第10章 (日)月の魚
暫くして、ふ、と何かが触れた気がした。いつの間にか眠ってしまったようで、私は意識を浮かせる。
何かが、どこかに触れたような。触れないような。
ぼやけた意識のまま眠気に勝てずにいると、今度は髪に触れる何か。
うっすらと目を開けると、優しく微笑む菊がいた。
「こんな所で寝ていては風邪をひきますよ」
囁くような声が聴こえたけれども、私は月の光を受けた菊に見惚れていて、何も返せなかった。
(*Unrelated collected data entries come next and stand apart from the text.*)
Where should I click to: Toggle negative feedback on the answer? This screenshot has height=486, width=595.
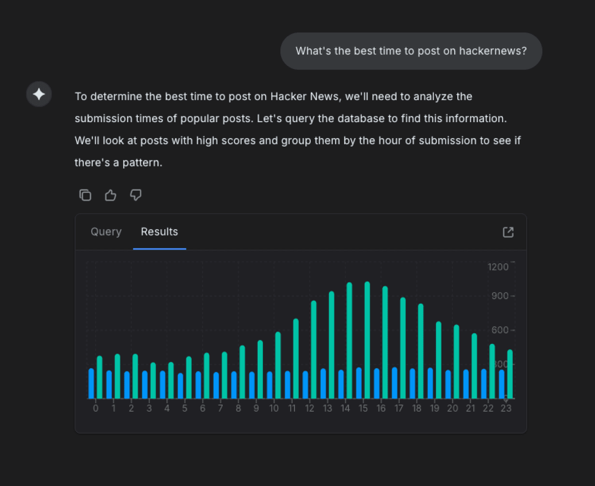coord(135,195)
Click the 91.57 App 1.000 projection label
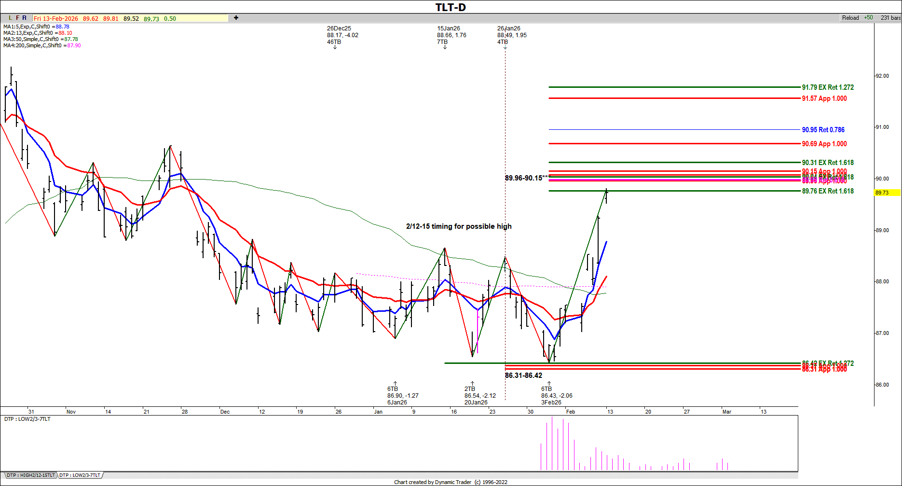The image size is (902, 486). coord(824,98)
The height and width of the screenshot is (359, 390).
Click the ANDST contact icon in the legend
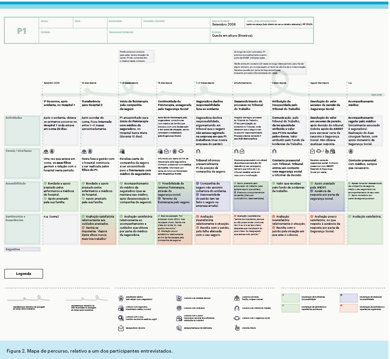(x=179, y=318)
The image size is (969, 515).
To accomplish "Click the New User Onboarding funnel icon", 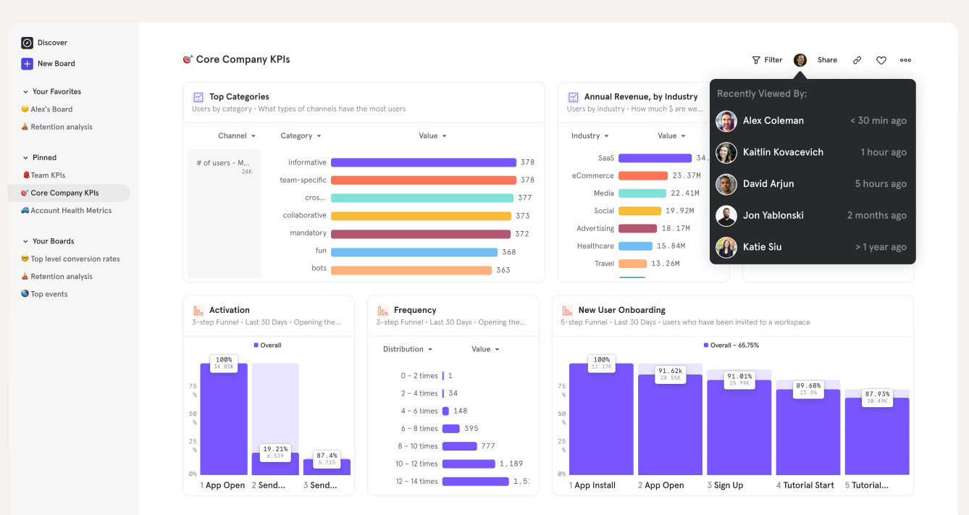I will [567, 310].
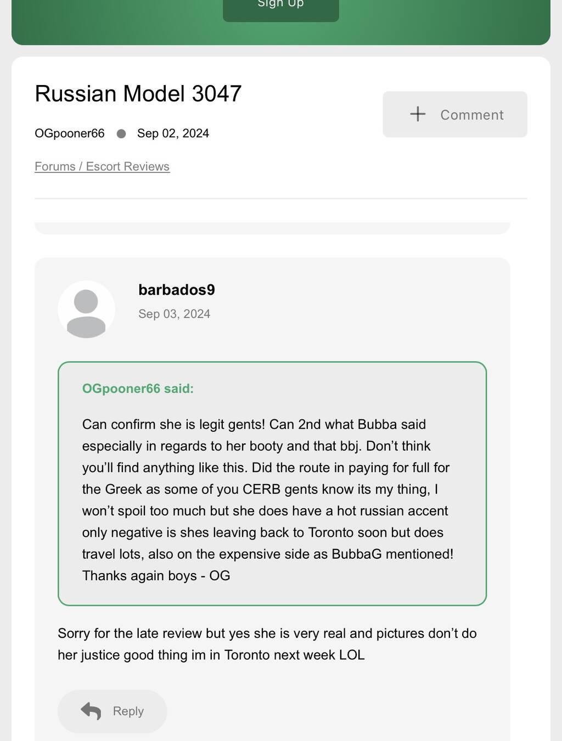This screenshot has height=741, width=562.
Task: Click the Comment button label
Action: point(471,115)
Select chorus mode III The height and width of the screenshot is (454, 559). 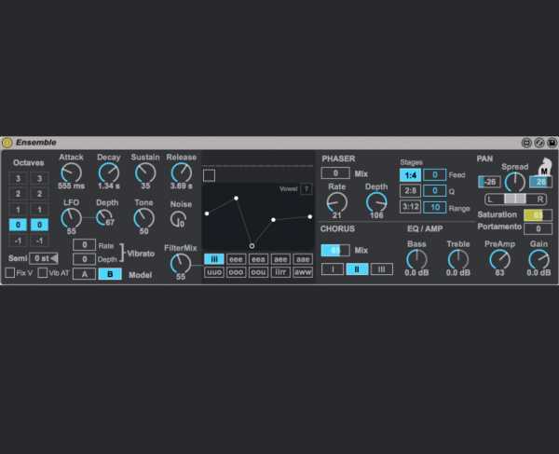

綺麗だ、と純粋に思った。銀色の光を受けて菊の髪がきらきらと光る。
月明かりに照らされた表情は少し苦笑していて、それすらも特別なものに思えて。
「きれい…」
「…はぁ。寝ぼけてるんですね、仕方のない…」
「寝ぼけてないよ。眠れなくてさ」
返しながら、そういえば、何をしに出てきたんだったか、と考える。
あぁ、池の水音だ。鯉か何か魚がいるなら見たいと思ったのだ。
「ほら、寝ますよ」
その声と同時に、私の身体が浮く。菊が私を横抱きに抱いて持ち上げた。
それに私は目が覚めかけて、でも菊の身体が暖かくて、揺りかごのようで、またすぐに眠たくなって。
菊の指先が優しく頬を滑る。
それがくすぐったくて、私は微笑んだ。
僅かに聴こえる心臓の音と体温。瞳を伏せて、浴衣の合わせを握り締める。
視界の端で銀色の魚が水面を跳ね、宝石のような水滴を散らした。